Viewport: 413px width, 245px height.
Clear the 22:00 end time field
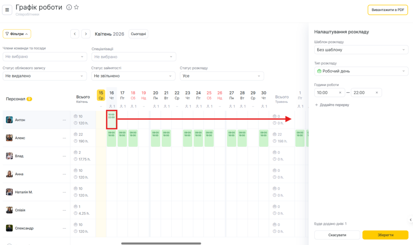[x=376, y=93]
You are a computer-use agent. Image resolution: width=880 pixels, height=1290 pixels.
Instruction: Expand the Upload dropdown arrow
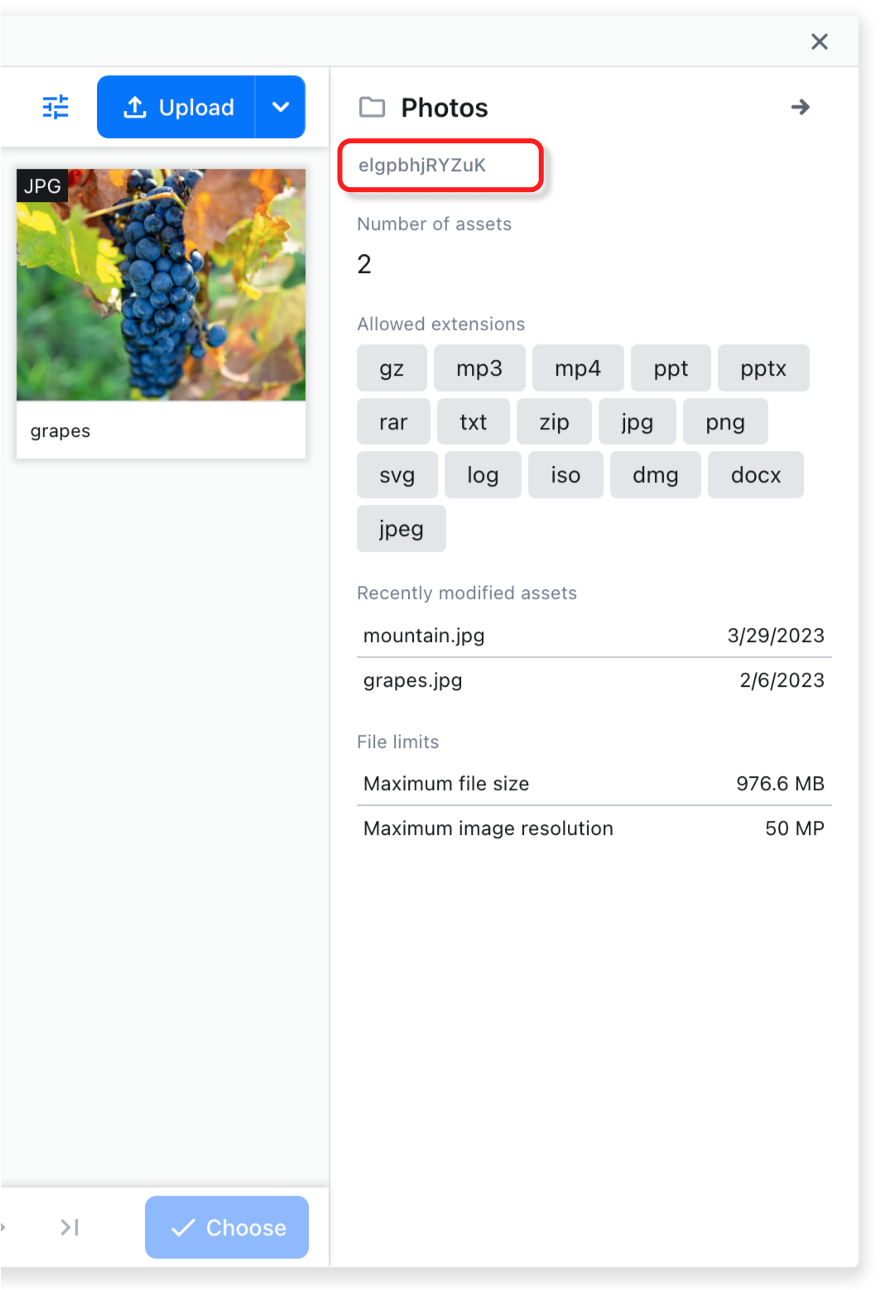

● ● ●

◆ What the task asks
From the line with "You are a computer-use" down to the end of the entries, retype each line exactly as written, but drop the pictures.

◆ Final answer
You are a computer-use agent. Image resolution: width=880 pixels, height=1290 pixels.
Instruction: Expand the Upload dropdown arrow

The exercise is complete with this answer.